An Ethical Quandary

Physicians are almost always opposed to abdicating clinical decision-making to non-clinicians. Just ask any practicing doc what she thinks of administrators or insurance adjusters getting involved in patient-care scenarios, those that doctors feel should be solidly in the purview of medicine. I already know the response.

I attended a professional meeting recently, and the presentation of one of the speakers – the chair of the ethics department at a major east coast university – reminded me of an interaction I had thirty years ago, and have never entirely resolved in my own psyche.

In the 1980s, I was in my training at the University of Virginia. At that time, the University Medical Center had a well-established ethics consult team. Coming in the immediate wake of right-to-die cases such as that surrounding Karen Ann Quinlan, the University wanted to engage ethicists and those of related fields – social work, theology, patient advocacy – on the front end of potential problems in order to ‘do the right thing’ and avoid messy entanglements that might register seismically with the national media. CYA.

I recall being a senior medical student on the neurosurgery rotation, and rounding with my team in the NICU. We came to one unfortunate patient; I’ve forgotten the details of the patient’s situation, but I do recall that it was grave at best. The family was emotional and divided, the nursing staff was up in arms, and the attending physician was uncertain how to proceed. Being at that time an idealistic neophyte, I turned to the chief resident and asked if we should obtain an ethics consult on this unfortunate patient?

“No. And don’t let me ever hear you say that again.”

Despite being fully aware of my low rank in the food chain, I was nevertheless caught off guard by his dismissive response. The ethics team was regularly convened for just this reason, and I thought the scenario at hand was as clear-cut for such a consult as I was likely to encounter. He read my perplexity and continued:

“If you call for an ethics consult, you’ll have a bunch of non-clinicians coming down here, pontificating, and then rendering a decision on a clinical situation. Once it’s written, we’re screwed, because if we decide to proceed in a way not recommended by the consult, we’re de-facto ‘unethical.’ It’s a huge risk management and liability issue, and I think the team can come up with a sensible decision and avoid getting outsiders involved who then will be back-seat drivers.”

That exchange occurred ~1988. I’ve thought of it since, but have never yet engaged an ethicist for her input.

So, at the recent meeting, I stood to ask this question of the presenter. His reply:

“Certainly there are some ethicists – hopefully fewer now than was the case 30 years ago – who author poorly-worded consults. A good ethicists will never tell the medical team what they should do. A good ethicist will explore with the team the actual question at hand, and weigh with the team the pros and cons of each available avenue. Remember, a ethical dilemma is usually not about good and bad. It’s about two options – choices that likely each have good facets – that must be balanced against each other.”
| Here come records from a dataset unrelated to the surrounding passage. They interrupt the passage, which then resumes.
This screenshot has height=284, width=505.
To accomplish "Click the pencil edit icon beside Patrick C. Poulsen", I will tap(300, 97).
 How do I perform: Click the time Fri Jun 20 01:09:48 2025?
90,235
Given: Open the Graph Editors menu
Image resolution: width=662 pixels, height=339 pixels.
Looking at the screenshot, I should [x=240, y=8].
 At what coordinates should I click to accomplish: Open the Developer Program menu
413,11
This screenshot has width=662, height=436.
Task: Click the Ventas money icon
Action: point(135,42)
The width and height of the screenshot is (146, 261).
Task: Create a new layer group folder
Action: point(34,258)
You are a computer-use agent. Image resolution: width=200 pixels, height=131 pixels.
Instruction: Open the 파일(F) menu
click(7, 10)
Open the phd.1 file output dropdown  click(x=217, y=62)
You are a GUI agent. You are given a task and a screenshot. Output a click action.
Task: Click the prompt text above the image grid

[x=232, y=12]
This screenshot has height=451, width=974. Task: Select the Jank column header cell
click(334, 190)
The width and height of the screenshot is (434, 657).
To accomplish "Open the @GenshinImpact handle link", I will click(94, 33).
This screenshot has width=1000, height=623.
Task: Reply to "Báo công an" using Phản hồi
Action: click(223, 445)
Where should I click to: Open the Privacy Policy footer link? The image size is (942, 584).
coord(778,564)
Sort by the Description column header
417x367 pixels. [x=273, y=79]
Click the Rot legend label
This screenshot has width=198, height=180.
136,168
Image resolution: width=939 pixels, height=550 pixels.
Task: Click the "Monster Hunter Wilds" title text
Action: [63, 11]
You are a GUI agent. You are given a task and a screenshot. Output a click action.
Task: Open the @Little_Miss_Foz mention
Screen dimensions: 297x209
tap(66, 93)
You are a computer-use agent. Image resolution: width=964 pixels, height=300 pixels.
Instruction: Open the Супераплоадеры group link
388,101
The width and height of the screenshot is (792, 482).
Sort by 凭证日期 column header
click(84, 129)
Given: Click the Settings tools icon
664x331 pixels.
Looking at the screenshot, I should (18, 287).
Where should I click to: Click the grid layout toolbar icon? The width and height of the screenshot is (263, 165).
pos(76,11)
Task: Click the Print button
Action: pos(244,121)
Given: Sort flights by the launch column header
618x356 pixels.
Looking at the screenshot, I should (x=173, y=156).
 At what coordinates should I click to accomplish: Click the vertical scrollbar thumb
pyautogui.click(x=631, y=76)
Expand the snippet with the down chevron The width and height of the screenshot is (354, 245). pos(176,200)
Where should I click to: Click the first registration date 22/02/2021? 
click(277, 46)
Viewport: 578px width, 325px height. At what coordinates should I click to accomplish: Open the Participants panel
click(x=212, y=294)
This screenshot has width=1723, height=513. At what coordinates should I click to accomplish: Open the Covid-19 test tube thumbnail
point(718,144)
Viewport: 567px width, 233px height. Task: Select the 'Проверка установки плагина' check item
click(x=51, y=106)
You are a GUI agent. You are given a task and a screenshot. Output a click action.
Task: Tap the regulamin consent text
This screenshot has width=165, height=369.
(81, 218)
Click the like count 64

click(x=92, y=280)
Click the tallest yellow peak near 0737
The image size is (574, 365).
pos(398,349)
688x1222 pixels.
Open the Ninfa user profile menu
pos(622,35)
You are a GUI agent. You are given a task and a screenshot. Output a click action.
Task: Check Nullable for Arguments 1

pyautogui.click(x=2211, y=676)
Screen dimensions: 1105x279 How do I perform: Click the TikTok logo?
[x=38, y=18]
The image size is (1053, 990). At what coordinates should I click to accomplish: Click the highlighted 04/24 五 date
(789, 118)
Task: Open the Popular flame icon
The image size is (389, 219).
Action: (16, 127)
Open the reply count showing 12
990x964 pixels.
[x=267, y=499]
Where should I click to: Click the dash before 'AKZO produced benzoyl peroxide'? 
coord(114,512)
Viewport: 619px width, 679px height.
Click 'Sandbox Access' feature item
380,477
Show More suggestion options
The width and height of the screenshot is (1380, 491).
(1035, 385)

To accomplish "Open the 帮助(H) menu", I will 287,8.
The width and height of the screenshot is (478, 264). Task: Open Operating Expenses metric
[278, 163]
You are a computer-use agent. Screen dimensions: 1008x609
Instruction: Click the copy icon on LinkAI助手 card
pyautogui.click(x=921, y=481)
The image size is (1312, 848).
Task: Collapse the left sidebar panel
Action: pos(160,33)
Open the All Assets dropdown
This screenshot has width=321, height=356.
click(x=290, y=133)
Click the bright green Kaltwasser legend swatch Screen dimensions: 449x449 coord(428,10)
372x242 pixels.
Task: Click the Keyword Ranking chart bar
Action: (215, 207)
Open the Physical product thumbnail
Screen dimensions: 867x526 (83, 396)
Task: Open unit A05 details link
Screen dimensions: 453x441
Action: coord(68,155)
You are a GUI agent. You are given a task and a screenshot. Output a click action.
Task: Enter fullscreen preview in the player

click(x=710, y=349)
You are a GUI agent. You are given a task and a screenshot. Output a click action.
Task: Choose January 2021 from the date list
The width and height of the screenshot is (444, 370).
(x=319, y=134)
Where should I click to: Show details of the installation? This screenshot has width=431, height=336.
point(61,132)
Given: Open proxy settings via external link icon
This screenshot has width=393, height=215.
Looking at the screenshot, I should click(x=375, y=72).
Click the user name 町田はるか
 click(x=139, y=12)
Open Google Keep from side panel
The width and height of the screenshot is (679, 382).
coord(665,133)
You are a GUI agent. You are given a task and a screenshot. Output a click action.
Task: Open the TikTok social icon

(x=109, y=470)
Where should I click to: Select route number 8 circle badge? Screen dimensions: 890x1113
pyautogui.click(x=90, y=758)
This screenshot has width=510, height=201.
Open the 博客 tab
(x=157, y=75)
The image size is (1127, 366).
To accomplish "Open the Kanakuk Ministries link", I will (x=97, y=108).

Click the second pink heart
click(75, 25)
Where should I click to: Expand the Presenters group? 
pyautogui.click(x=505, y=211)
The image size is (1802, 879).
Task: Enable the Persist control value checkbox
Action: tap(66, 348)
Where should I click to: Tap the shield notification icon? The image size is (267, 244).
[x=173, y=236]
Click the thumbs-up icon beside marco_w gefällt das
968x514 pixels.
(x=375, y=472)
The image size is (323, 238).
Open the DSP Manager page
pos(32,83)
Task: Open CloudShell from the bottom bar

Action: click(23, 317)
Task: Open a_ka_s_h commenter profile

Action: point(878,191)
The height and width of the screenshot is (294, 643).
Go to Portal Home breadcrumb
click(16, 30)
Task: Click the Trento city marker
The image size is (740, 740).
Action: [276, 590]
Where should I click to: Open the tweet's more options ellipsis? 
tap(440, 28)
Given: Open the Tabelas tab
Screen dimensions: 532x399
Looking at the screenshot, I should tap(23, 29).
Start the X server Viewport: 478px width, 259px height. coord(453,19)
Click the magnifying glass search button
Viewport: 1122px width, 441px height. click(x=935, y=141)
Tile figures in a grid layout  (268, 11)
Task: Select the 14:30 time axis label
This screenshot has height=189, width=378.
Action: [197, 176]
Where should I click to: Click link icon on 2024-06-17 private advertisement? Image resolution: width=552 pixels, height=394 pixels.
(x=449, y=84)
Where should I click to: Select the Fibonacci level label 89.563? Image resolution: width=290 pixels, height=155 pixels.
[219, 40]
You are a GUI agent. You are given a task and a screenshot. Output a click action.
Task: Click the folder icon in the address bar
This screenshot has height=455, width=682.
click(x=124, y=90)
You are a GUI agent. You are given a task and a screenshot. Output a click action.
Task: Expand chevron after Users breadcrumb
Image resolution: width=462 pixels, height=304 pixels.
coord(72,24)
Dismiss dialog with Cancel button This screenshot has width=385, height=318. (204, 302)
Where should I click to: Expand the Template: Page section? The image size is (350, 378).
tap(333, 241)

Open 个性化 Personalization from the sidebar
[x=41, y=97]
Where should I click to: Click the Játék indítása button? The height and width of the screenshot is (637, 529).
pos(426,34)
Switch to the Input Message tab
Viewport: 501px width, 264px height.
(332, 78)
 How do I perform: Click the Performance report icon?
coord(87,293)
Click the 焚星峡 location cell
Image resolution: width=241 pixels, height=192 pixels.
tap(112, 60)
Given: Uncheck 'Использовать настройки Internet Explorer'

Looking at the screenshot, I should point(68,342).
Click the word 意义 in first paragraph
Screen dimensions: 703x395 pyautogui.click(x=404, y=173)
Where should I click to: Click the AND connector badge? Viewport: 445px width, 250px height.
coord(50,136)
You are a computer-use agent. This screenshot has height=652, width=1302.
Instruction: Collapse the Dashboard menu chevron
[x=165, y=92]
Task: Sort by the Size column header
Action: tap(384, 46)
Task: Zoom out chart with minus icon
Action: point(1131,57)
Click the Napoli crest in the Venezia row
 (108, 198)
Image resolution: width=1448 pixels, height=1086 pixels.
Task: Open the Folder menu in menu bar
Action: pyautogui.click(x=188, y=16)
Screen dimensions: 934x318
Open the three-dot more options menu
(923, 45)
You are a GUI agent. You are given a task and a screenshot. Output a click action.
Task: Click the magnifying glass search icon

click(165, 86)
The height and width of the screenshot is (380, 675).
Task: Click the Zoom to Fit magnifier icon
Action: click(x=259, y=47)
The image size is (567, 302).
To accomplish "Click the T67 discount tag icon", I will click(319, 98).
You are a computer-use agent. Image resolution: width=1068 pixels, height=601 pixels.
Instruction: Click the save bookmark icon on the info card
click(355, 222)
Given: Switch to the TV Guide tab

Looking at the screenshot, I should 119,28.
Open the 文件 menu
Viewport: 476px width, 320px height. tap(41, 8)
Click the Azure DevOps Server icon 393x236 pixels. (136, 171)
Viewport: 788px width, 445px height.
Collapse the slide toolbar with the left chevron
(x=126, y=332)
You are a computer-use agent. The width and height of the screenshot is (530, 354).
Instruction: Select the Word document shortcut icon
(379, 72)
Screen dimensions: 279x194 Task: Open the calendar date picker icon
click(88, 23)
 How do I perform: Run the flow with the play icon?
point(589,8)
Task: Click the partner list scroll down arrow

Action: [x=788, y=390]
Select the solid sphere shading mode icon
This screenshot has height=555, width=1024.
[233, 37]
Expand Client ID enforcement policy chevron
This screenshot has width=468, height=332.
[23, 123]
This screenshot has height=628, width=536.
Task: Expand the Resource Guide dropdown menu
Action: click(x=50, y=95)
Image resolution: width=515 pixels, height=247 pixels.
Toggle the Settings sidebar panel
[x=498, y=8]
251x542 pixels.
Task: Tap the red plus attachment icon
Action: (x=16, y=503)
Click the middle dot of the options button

This answer reminded me of what I have long said about a savvy psychotherapist: such a practitioner should never tell a patient what to do, but instead should guide the patient in exploring the situations at hand and aiding that person in coming to the decision that works best for her.

Of course, that’s in theory. I know of many therapists who cross the line, and I’m sure there are ethicists who do the same.

In the law, there is a type of civil determination called a declaratory judgment. In such a situation, a court will resolve uncertainty through a conclusive preventative adjudication, essentially affirming the rights, duties, or obligations of one or more of the parties in a non-criminal dispute. It is rendering an opinion on a hypothetical that has not yet been formally brought before the court.

But not all courts will pass declaratory judgments. And I doubt ethicists will do so either. One can hardly approach an ethicist and say, “I’d like to submit a consult on a sticky situation, but only if you’re not going to hog-tie me clinically. Perhaps you can give me a pre-decision off the record, and then I can decide whether I want to submit a formal consult or not.”

In reality, as the old saw goes, one pays one’s money and takes one’s chances.

So, three decades later, I still don’t have a good retort to the chief resident’s premonition.